No way in hell Okami's stand up is as good as Daley. Paul is probably the most dangerous 170 guy in MMA.

Shields stands with Daley he will get Knocked out.


----------



## _RIVAL_ (Mar 7, 2008)

You may be right. Daley is dangerous. Dude hits hard as hell.

I still want to see Shields work some stand up on him. I just want to see him sharpen his standup skills even more.

Without getting KTFO. lol


----------



## MLS (Jul 18, 2007)

Bump for tonight


----------



## MJB23 (Jan 26, 2007)

I'm really looking forward to this fight. AA should win but I think Nelson will put up a good fight.


----------



## dontazo (Feb 29, 2008)

War Andrei!


----------



## Future_Fighter (Feb 6, 2008)

I put almost all my points into this one... don't fail me andrei :thumb02:


----------



## bbjd7 (Apr 9, 2007)

I think Andrei wins this by KO in round 1 but if it hits the ground he will be in trouble.


----------



## Terry77 (Jan 5, 2007)

Bad spot for Arlovski to be


----------



## MJB23 (Jan 26, 2007)

This is why we need knees to the head of a downed opponent. Nelson could have thrown some.


----------



## bbjd7 (Apr 9, 2007)

Damn it Arlovski the guy's ground game is so overrated why would he take the fight to the ground.
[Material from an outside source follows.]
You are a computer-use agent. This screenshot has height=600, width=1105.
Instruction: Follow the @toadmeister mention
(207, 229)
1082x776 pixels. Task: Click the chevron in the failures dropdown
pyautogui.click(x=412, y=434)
That was a horrible stand up I can't believe they took Nelson out of side control.


----------



## Terry77 (Jan 5, 2007)

The hand speeds are just on two different levels and as Frank says Nelson is running out of steam just trying to control Arlovski


----------



## MJB23 (Jan 26, 2007)

Nelson is going to gas and then hopefully Andrei can tee off on him.


----------



## bbjd7 (Apr 9, 2007)

I think Nelson got round 1 hopefully Arlovski can get his hands to land.


----------



## bbjd7 (Apr 9, 2007)

That was nasty what a sick combo from Arlovski.


----------



## dontazo (Feb 29, 2008)

oh yea ! andreis stand up is sooooo ******* fine! i want to see him against FEDOR


----------



## MJB23 (Jan 26, 2007)

What'd I say? Nelson gassed and Andrei tee'd off on his face.


----------



## JuggNuttz (Oct 5, 2006)

MJB23 said:


> Nelson is going to gas and then hopefully Andrei can tee off on him.


and thats what happened! and that was a fine stoppage... im sorry you get hit and flop to your face, its gonna get stopped.
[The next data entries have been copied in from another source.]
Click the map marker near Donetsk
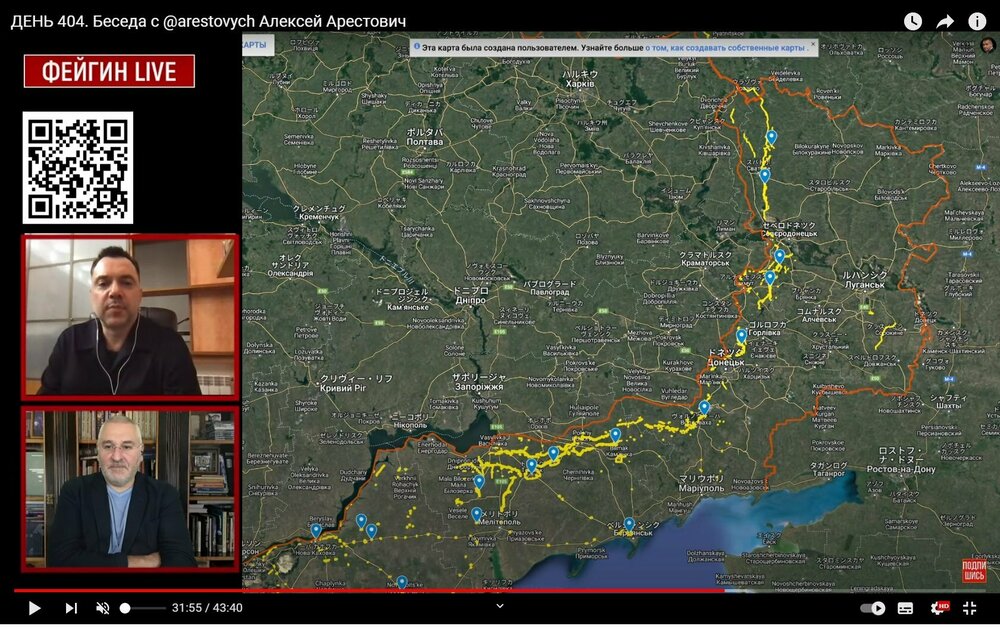The height and width of the screenshot is (629, 1000). click(x=741, y=335)
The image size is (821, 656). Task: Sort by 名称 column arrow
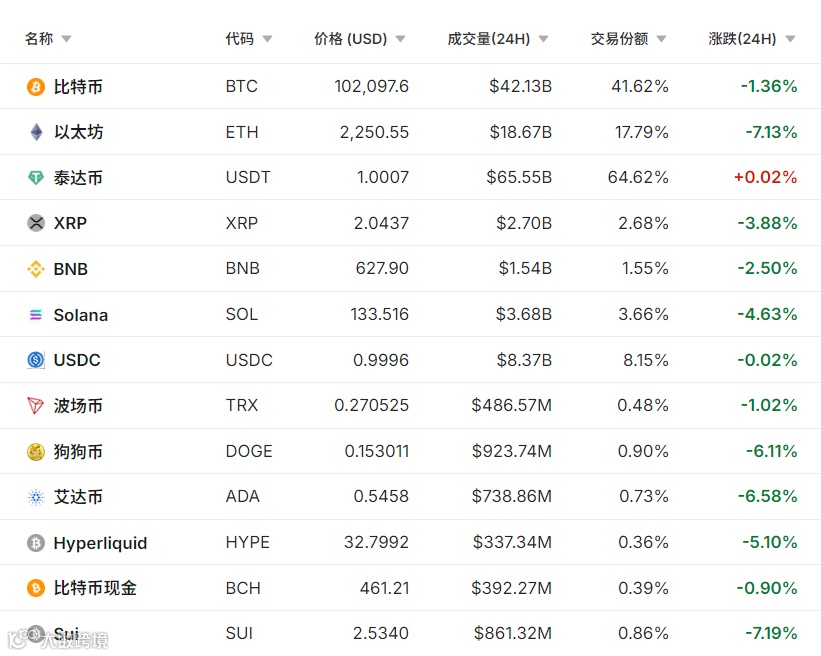click(67, 39)
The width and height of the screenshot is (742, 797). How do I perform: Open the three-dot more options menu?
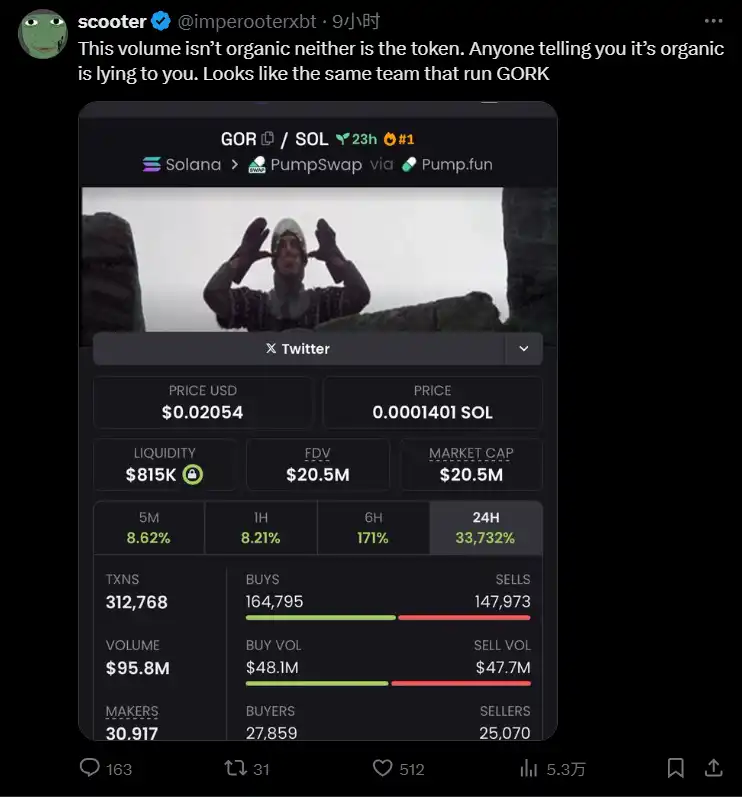pyautogui.click(x=712, y=21)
slow start for Andrei but a damn good finish!


----------



## NikosCC (May 16, 2007)

Damn that guy was worth two people hahaha they said AA is now 15-5 before the fight he was 13-5 hahaha


----------



## dontazo (Feb 29, 2008)

LOL PLZ make fedor vs AA


----------



## Bonnar426 (Jul 18, 2006)

Had to admit, I was worried in rd 1 when Nelson had Andrei in side control! Awesome KO by Andrei! Hopefully we'll see him fight Barnett or Fedor!


----------



## Stapler (Nov 18, 2006)

I thought it was a good stoppage. Roy seemed disappointed but look at how he went down. He didn't even cover his face up when he fell and he had like slow motion reaction time. Arlovski would have been all over that.


----------



## Tripod87 (Dec 30, 2007)

Not sure how I feel about the ref standing them up when Nelson had the kimura attempt. I can see why, but he had it locked and Arlovski wasn't in such an overly defensive spot where it would have 100% been a stalemate. BJJ takes time and is methodical. I donno...how does everyone else feel about it?


----------



## Walker (May 27, 2007)

I bet AA but honestly that first stand-up in the first round was BS. Yes I'm glad that AA won but that was crap. Roy had a dominate position and then to stand them up was BS IMO.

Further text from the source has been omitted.